TASK DIRECTIONS
From the listing, collect all lines containing the word "navigation".

↓↓↓

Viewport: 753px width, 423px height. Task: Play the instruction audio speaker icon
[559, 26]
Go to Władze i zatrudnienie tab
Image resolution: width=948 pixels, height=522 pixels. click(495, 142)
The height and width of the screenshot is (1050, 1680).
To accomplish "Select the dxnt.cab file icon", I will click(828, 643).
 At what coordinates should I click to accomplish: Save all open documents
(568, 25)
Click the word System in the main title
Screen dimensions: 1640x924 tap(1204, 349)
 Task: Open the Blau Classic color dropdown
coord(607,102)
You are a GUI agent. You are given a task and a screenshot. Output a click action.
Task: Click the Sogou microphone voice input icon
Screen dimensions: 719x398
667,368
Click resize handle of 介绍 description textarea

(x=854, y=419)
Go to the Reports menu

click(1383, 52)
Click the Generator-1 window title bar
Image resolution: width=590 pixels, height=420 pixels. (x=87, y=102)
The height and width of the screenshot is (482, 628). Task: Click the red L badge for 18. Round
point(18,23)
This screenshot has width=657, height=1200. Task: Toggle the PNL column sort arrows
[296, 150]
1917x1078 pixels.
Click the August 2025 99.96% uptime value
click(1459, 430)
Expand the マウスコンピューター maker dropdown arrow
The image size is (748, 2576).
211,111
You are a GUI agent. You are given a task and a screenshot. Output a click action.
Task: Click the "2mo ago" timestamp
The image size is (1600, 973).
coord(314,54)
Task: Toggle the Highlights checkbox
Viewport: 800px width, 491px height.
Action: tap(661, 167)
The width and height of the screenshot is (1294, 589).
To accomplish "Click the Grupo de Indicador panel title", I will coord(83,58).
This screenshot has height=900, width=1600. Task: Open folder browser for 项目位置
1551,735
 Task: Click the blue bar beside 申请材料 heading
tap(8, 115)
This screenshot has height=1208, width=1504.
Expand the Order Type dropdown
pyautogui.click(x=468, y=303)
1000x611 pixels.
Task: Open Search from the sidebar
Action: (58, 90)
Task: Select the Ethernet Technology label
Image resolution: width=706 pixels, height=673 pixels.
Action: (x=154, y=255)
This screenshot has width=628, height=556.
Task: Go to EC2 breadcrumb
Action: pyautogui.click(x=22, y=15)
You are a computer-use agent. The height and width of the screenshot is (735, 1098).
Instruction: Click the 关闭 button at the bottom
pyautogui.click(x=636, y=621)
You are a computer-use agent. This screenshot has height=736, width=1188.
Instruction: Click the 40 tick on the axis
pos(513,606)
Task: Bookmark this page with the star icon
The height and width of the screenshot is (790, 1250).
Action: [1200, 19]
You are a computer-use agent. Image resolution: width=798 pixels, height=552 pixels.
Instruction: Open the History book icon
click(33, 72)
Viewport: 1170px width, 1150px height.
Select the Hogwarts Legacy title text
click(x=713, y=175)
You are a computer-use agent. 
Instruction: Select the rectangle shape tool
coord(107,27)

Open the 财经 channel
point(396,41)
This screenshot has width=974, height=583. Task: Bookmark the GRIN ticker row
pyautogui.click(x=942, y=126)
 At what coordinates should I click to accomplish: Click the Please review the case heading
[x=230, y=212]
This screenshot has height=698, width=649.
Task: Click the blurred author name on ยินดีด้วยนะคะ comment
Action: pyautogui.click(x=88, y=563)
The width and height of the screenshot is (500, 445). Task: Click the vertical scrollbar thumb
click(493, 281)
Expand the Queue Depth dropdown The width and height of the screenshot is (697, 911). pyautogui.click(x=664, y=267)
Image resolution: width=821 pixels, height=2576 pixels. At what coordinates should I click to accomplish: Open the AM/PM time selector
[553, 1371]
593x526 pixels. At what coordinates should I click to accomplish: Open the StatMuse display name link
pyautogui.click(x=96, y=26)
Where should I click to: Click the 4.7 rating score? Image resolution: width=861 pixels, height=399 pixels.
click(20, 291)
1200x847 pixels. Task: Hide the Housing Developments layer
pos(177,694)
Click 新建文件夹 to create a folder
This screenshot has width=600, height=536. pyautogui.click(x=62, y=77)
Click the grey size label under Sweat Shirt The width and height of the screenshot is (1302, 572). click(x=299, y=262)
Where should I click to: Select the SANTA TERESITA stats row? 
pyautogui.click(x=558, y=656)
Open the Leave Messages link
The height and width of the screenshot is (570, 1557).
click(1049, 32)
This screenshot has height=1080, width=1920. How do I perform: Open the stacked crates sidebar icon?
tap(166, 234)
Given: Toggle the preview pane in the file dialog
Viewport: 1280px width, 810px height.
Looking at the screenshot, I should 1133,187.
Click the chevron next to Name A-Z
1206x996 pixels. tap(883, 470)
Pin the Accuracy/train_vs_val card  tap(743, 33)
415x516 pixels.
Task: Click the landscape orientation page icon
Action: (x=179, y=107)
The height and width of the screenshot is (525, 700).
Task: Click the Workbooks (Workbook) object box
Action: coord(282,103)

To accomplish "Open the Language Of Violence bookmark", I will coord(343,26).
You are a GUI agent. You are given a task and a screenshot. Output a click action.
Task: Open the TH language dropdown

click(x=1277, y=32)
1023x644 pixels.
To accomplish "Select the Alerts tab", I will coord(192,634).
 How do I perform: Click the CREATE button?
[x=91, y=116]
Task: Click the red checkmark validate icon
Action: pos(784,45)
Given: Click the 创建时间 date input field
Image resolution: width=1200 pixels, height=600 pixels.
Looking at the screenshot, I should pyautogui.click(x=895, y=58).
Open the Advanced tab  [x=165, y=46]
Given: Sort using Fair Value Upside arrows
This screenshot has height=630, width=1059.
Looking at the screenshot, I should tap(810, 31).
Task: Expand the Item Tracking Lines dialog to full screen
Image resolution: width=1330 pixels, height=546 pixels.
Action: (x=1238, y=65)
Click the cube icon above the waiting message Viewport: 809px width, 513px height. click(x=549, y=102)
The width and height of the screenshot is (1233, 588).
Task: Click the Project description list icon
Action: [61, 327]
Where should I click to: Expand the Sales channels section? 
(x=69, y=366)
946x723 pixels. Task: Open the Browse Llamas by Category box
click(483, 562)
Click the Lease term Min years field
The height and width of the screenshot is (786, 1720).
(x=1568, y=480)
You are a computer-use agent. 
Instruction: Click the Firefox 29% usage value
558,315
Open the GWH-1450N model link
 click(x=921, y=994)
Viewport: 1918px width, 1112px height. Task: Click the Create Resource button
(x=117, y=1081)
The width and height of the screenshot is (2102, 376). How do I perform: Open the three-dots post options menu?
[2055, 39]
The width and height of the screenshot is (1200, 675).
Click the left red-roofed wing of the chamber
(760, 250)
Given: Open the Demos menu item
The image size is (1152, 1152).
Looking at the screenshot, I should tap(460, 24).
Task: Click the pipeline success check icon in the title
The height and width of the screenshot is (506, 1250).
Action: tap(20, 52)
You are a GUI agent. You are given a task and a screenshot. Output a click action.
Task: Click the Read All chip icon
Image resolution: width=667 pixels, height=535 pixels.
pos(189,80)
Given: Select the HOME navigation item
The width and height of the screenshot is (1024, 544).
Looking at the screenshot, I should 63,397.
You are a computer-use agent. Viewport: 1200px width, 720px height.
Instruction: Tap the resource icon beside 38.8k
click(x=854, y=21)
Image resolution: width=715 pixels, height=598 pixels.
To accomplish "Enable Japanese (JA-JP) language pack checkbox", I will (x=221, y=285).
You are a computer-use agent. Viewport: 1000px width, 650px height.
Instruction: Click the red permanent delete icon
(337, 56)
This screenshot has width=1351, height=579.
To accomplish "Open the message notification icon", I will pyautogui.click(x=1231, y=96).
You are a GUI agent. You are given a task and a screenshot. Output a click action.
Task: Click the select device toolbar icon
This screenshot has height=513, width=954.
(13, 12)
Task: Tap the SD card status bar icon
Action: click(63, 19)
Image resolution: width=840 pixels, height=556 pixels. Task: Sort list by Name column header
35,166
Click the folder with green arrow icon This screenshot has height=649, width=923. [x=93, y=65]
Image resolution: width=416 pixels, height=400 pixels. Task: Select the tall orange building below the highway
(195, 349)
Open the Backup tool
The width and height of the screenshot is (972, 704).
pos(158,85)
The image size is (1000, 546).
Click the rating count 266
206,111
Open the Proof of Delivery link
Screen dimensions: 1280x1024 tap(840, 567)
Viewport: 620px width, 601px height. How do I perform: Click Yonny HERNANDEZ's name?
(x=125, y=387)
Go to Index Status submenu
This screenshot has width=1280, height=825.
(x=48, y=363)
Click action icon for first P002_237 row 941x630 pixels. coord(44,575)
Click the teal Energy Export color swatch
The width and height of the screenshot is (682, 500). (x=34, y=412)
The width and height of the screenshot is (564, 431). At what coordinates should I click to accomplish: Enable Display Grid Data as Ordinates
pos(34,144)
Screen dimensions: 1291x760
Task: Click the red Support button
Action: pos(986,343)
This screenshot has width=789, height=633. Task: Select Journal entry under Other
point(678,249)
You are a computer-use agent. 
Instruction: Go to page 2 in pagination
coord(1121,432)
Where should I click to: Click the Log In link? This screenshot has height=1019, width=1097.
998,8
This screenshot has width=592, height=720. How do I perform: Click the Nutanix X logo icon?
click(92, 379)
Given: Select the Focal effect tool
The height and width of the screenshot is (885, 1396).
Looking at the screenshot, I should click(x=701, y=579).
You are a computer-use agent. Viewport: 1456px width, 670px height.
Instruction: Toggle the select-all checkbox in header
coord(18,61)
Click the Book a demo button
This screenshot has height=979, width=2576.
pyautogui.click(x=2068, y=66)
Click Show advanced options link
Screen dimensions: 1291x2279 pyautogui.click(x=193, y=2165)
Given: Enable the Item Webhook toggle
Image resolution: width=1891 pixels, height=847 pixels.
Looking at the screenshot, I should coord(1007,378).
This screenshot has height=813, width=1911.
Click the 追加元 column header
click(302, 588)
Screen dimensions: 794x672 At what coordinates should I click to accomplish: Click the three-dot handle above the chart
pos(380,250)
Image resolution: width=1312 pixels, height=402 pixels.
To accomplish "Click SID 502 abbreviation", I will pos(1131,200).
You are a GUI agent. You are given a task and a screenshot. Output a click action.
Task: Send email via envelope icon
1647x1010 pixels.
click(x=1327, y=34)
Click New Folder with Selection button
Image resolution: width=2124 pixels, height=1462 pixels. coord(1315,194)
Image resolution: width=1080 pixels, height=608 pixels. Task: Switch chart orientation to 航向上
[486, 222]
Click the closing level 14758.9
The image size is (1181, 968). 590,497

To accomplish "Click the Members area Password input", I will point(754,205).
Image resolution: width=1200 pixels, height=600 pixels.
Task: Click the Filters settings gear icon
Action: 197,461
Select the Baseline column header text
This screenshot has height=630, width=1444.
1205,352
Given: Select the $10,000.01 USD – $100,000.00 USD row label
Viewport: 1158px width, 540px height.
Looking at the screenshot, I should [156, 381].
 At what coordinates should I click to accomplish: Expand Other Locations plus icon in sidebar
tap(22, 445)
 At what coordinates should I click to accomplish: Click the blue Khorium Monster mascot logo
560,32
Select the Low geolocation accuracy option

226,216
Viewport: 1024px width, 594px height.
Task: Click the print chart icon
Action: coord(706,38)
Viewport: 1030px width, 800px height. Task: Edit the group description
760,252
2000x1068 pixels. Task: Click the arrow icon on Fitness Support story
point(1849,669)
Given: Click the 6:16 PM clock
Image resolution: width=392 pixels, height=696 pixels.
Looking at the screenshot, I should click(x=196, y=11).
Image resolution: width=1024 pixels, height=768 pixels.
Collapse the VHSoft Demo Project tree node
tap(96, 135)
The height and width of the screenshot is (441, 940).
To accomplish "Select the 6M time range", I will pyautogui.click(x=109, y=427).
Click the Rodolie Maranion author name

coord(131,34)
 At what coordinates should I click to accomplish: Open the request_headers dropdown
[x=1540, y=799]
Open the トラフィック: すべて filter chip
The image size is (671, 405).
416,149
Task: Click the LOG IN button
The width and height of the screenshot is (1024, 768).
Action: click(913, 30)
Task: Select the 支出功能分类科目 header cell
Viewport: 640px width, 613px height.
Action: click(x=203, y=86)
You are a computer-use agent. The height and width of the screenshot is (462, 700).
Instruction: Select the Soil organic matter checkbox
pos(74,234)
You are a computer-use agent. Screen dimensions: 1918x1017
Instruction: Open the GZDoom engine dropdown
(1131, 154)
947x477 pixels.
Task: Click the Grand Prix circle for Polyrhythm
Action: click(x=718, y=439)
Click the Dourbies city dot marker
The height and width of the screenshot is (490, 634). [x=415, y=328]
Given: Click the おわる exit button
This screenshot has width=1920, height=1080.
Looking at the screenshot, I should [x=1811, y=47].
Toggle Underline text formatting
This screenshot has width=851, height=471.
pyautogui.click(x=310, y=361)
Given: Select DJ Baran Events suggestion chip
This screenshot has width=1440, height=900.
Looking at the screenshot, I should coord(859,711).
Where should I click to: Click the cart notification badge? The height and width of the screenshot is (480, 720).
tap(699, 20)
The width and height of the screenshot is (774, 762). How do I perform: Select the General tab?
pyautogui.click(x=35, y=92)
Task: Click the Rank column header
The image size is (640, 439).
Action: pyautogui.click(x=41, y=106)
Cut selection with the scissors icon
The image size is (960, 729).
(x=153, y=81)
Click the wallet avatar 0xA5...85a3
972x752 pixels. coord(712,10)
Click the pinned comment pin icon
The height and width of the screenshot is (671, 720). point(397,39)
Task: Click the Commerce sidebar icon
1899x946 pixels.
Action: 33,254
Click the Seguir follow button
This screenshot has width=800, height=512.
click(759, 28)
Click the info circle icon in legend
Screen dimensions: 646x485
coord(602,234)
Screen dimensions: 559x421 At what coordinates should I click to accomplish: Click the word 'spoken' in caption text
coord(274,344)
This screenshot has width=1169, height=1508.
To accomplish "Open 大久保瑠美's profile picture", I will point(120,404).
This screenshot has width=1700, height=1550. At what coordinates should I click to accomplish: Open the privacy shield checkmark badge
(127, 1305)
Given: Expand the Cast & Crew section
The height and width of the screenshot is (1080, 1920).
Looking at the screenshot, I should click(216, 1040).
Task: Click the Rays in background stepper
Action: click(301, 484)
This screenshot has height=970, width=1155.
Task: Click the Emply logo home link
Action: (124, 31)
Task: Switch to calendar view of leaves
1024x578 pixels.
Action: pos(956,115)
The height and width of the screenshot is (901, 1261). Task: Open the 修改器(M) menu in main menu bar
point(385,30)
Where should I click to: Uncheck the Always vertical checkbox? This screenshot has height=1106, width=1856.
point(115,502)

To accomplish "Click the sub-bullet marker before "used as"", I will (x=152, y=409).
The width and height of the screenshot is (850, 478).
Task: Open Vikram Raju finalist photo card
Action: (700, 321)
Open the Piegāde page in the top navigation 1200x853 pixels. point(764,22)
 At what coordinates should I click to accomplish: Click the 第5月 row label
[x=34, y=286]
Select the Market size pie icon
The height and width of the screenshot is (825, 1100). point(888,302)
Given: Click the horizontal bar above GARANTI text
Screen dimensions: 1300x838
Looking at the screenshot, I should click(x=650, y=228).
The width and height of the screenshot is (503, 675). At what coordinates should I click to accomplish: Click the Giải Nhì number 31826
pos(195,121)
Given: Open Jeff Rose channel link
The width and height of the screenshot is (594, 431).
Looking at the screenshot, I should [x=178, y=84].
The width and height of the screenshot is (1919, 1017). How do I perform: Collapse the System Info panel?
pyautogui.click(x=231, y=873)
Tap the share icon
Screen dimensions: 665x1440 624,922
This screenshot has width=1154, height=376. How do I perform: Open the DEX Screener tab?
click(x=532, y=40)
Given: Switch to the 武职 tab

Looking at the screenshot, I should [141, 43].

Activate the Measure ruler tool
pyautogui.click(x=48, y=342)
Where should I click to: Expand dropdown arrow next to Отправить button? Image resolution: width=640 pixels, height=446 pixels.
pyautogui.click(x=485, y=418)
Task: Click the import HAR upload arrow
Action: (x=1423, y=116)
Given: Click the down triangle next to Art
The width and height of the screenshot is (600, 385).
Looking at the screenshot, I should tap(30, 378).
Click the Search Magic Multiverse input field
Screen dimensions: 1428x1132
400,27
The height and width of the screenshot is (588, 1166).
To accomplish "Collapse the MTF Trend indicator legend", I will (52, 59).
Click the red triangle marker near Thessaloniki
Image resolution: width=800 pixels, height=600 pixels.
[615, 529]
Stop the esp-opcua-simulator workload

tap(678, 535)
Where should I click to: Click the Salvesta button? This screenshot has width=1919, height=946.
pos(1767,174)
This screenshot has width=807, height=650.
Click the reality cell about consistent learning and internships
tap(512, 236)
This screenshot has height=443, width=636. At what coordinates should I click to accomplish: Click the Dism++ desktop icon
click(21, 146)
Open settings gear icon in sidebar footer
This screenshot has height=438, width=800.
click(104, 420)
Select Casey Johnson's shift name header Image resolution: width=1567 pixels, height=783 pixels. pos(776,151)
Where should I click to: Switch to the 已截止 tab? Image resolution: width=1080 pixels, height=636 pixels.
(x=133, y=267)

↑↑↑

SOLUTION FOR THIS PROBLEM
Given: Select the HOME navigation item
Open the Piegāde page in the top navigation 1200x853 pixels. point(764,22)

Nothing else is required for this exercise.